### Source records

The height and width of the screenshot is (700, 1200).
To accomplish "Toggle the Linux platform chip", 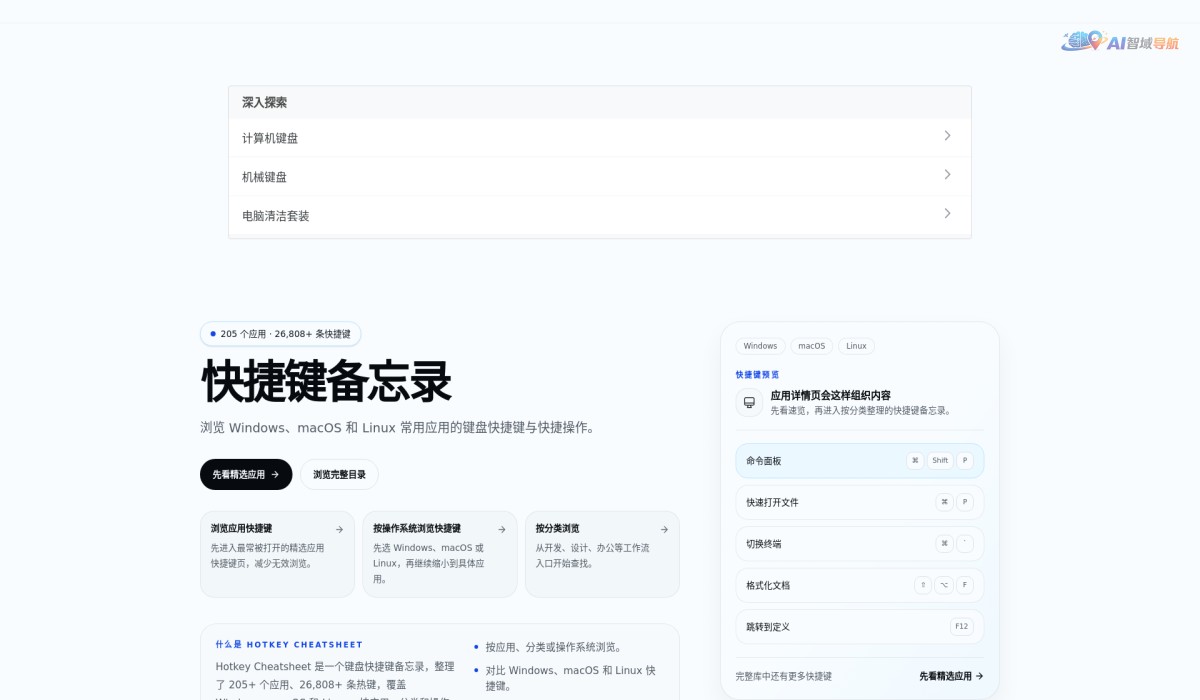I will (x=856, y=345).
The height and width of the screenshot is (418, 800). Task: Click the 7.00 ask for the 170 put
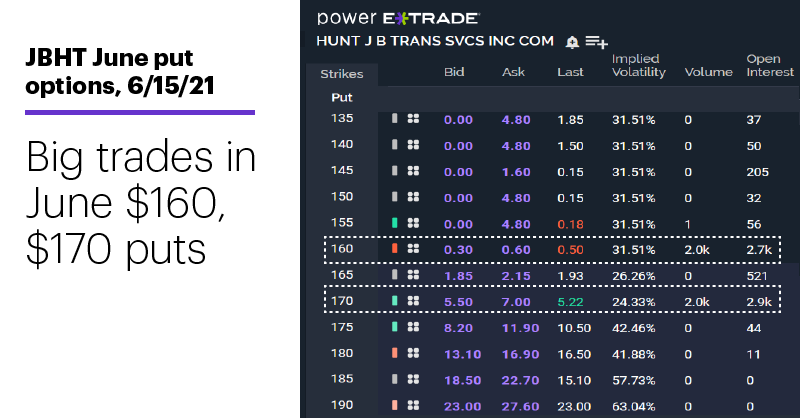click(516, 302)
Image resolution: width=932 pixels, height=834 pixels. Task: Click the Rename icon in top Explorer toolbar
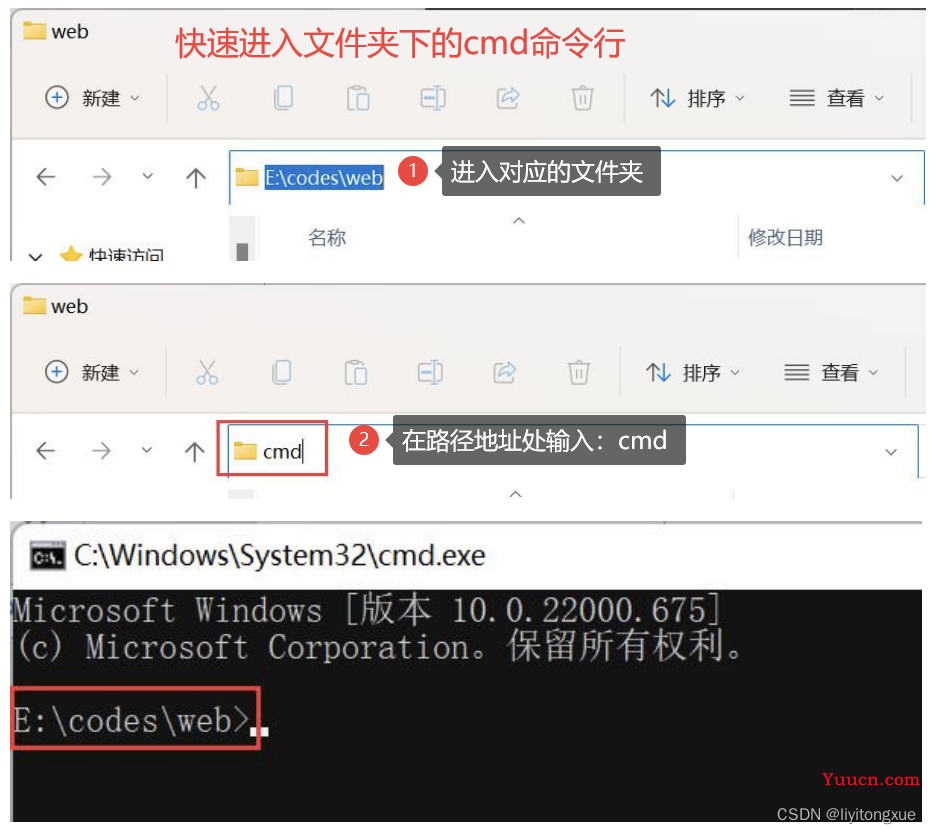click(x=433, y=98)
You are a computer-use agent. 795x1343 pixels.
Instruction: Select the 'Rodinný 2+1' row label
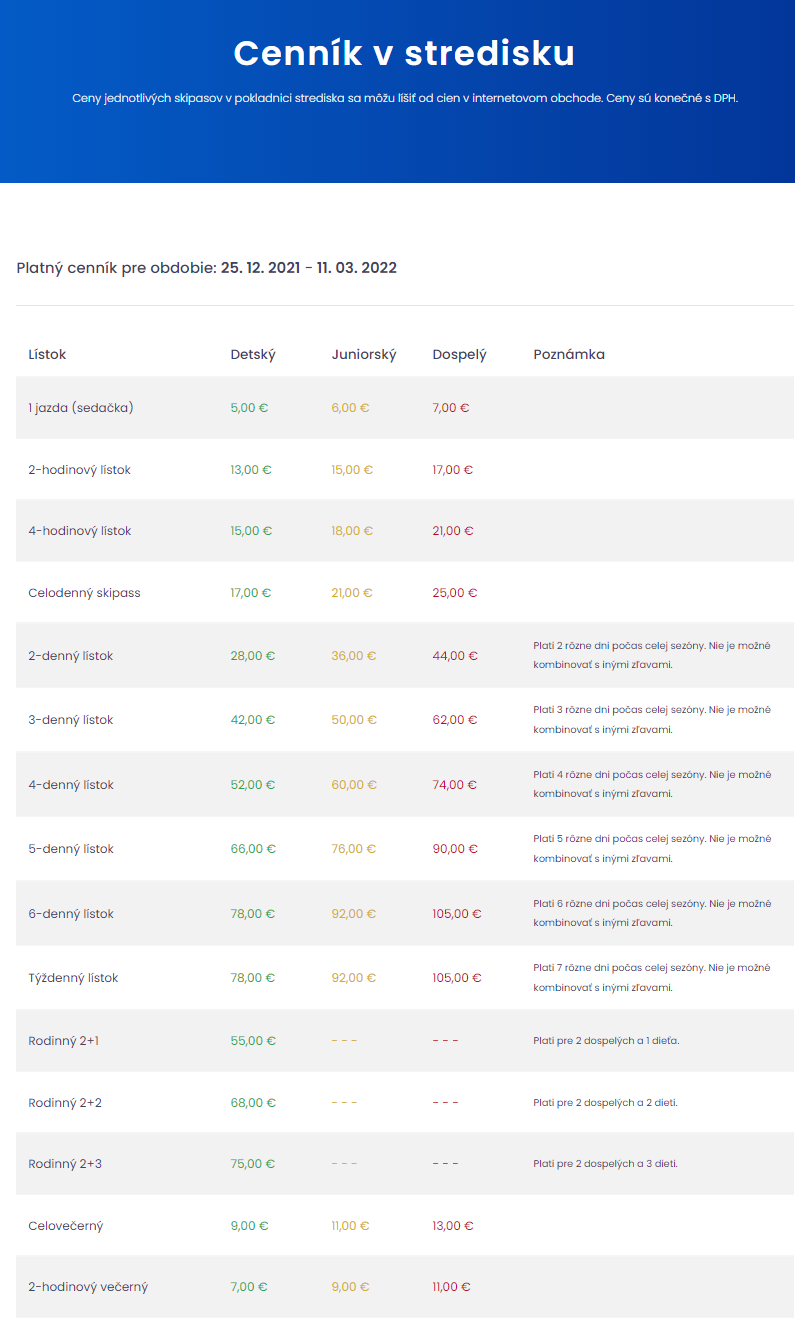pyautogui.click(x=63, y=1041)
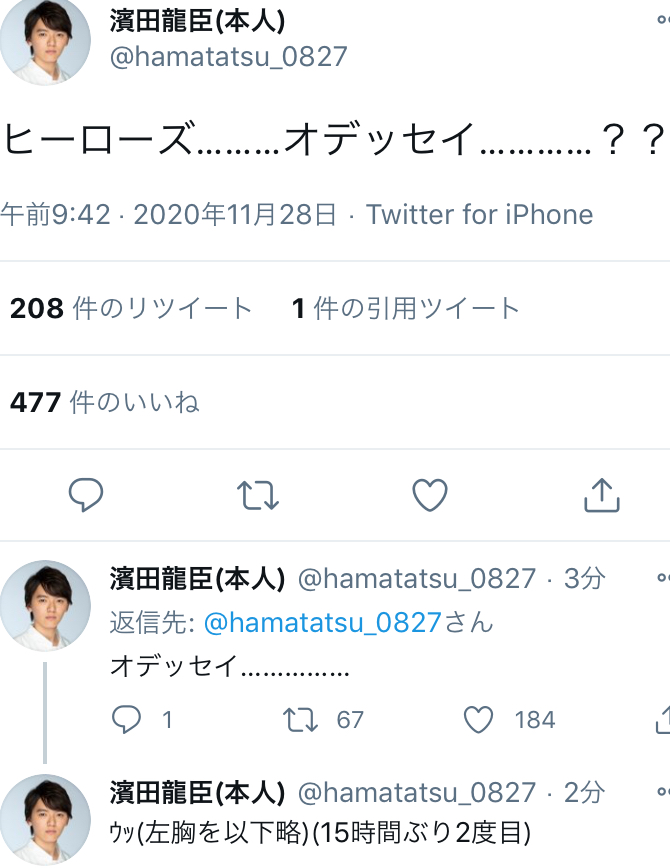Share the オデッセイ reply tweet
670x868 pixels.
pyautogui.click(x=662, y=720)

######

* Directions *
Exclude all pictures and return precisely the lines from the one containing "Image resolution: width=932" through the closing line of the data.

* Task answer *
Image resolution: width=932 pixels, height=834 pixels. Task: Click the Rename icon in top Explorer toolbar
click(x=433, y=98)
You are a computer-use agent. 795x1343 pixels.
Instruction: Select the 'Rodinný 2+1' row label
pyautogui.click(x=63, y=1041)
Share the オデッセイ reply tweet
670x868 pixels.
pyautogui.click(x=662, y=720)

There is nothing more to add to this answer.